A Warning on Warnings

 Robert Dunn examines the case of Bandara v British Broadcasting Corporation [2016] UKEAT 0335_15_0906 in which the EAT held that an Employment Tribunal was entitled to consider whether an employer had relied upon a ‘manifestly inappropriate’ final written warning in guiding its application of section 98(4) of the Employment Rights Act 1996 in an unfair dismissal case.

 THE ISSUE

 Could an Employment Tribunal in an unfair dismissal case look at the circumstances surrounding a previous final written warning, and the extent that it was relied upon in dismissing the employee, in guiding its application of section 98(4) of the Employment Rights Act 1996?

 THE FACTS

 Mr. Bandara had worked in the BBC’s Sinhalese Service for 18 years, and had an unblemished disciplinary record. In August 2013, an investigation, and then disciplinary proceedings, were commenced against Mr. Bandara regarding two incidents. The first involved allegations that Mr. Bandara had shouted at a senior manager in March 2013. The second involved his decision in July 2013 to prioritise coverage of the 30th Anniversary of Black July (in which many Tamils in Sri Lanka had been killed), over the recent birth of Prince George. Mr. Bandara was informed by letter that this was ‘potentially gross misconduct’ and therefore a final written warning of 12 months’ duration was imposed.

 In early 2014, Mr. Bandara faced further allegations of bullying and abusive behaviour towards colleagues, as well as a failure to follow management instructions. After an investigation, he was summarily dismissed in August 2014. The dismissal letter stated that the final written warning had been considered in reaching this decision.

 EMPLOYMENT TRIBUNAL DECISION

 Firstly, the ET held the Final Written Warning had been ‘manifestly inappropriate’. After considering the BBC’s disciplinary policy, Mr. Bandara’s behaviour in 2013 could not be ‘potentially gross misconduct’, and Mr. Bandara’s exemplary disciplinary record had been given insufficient weight. Secondly, the ET considered whether, if a hypothetical non-final written warning had been given in 2013 instead, and relied upon in August 2014, the dismissal would still have been within the range of reasonable responses. The ET held that it would have, and found the dismissal to be fair.

 Mr. Bandara appealed, and the BBC cross-appealed the finding that the final written warning was ‘manifestly inappropriate’.

 THE LAW

 HHJ Richardson began by going back to basics. The Judge cited section 98(4) itself, and stated that the ET’s aim in a situation such as this, should be to ask whether, in the circumstances, the employer acted reasonably in treating conduct as a sufficient reason for dismissing the employee. The Judge then turned to the place that an employer’s consideration of final written warnings has in that framework. Following Counsel’s submissions, the Judge noted that the Court of Appeal cases of Davies v Sandwell MBC [2013] IRLR 37 and Way v Spectrum Property Care Ltd [2015] IRLR 657 and the EAT case of Wincanton Group Plc v Stone [2013] IRLR 178. The Judge also cited the statement in the ACAS Code that conduct should be ‘sufficiently serious’ for a final written warning to be imposed.

_ _ _ _ _

### Written problem
According to the case note on Bandara v British Broadcasting Corporation, how long was the final written warning imposed on Mr. Bandara meant to last? The rows that come next have no connection to the case note above.

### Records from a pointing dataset

_ _ _ _ _

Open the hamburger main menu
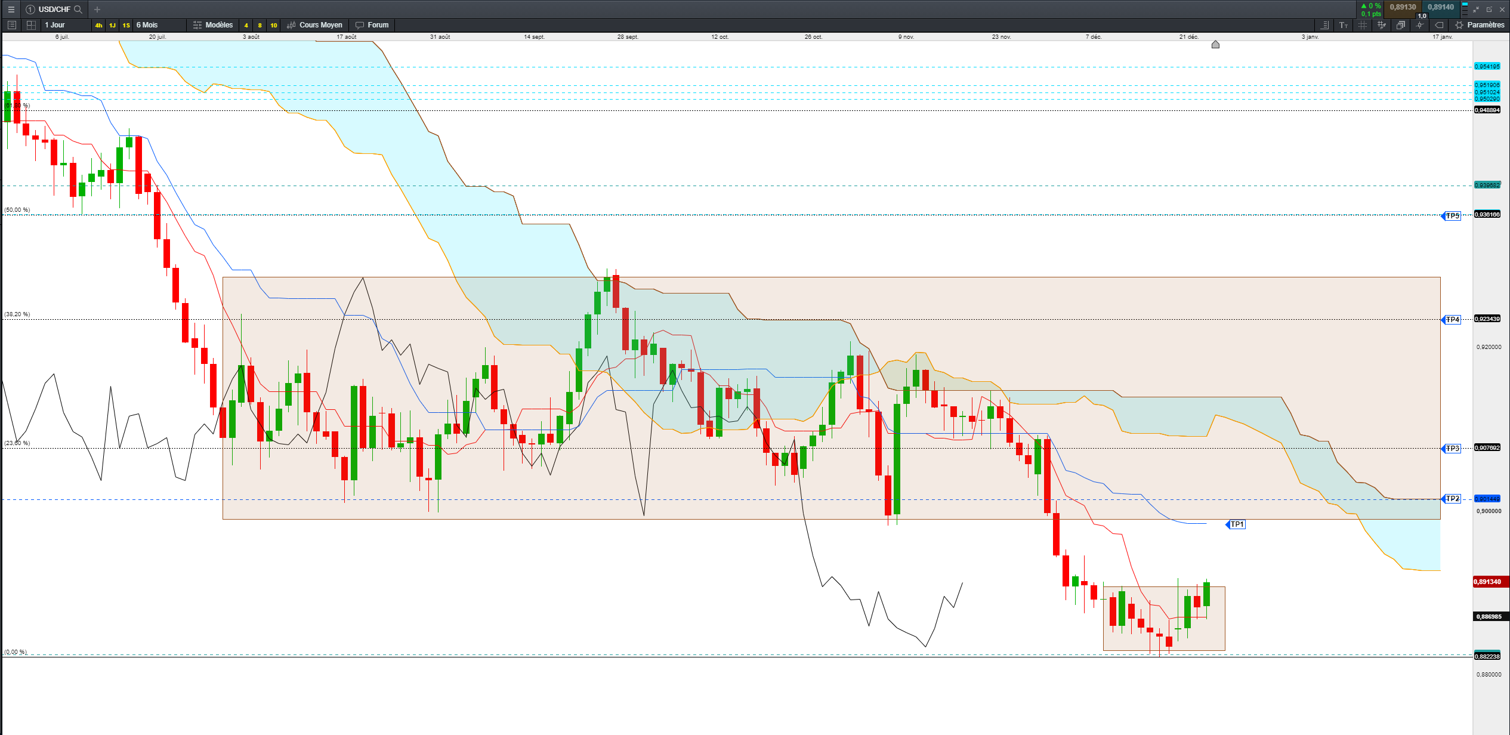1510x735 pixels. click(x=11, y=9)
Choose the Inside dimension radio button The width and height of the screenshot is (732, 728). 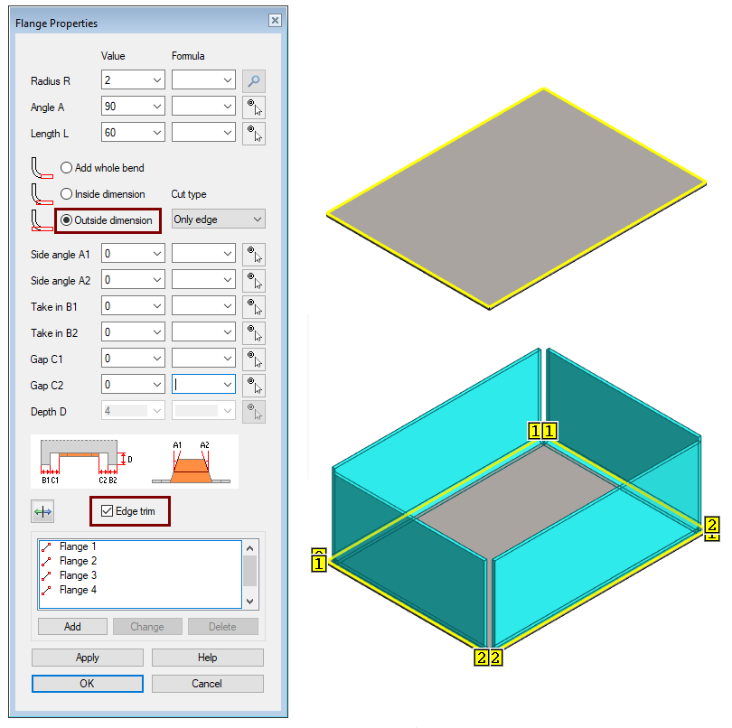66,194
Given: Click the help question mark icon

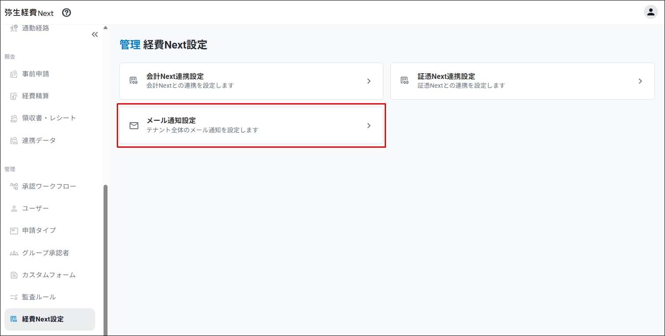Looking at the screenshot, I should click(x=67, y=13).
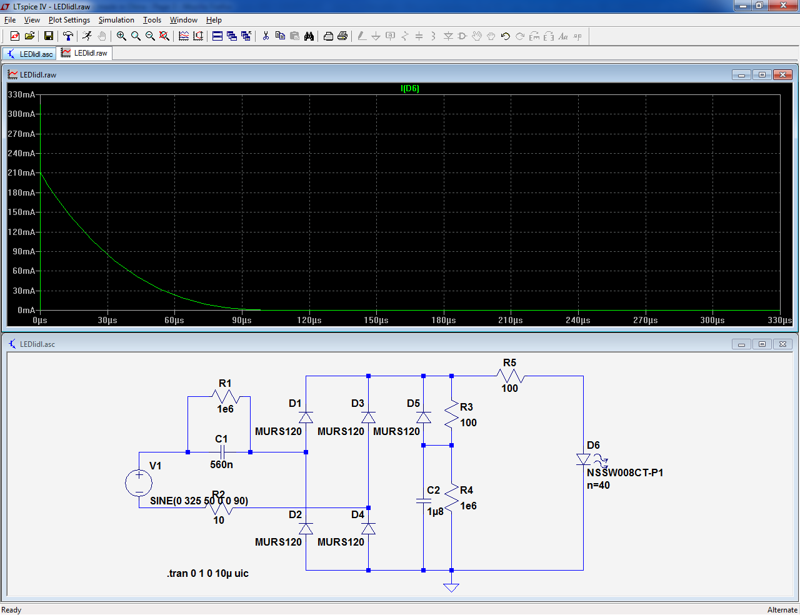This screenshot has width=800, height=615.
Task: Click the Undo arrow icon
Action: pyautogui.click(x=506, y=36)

_ _ _ _ _

### Expected answer
12 months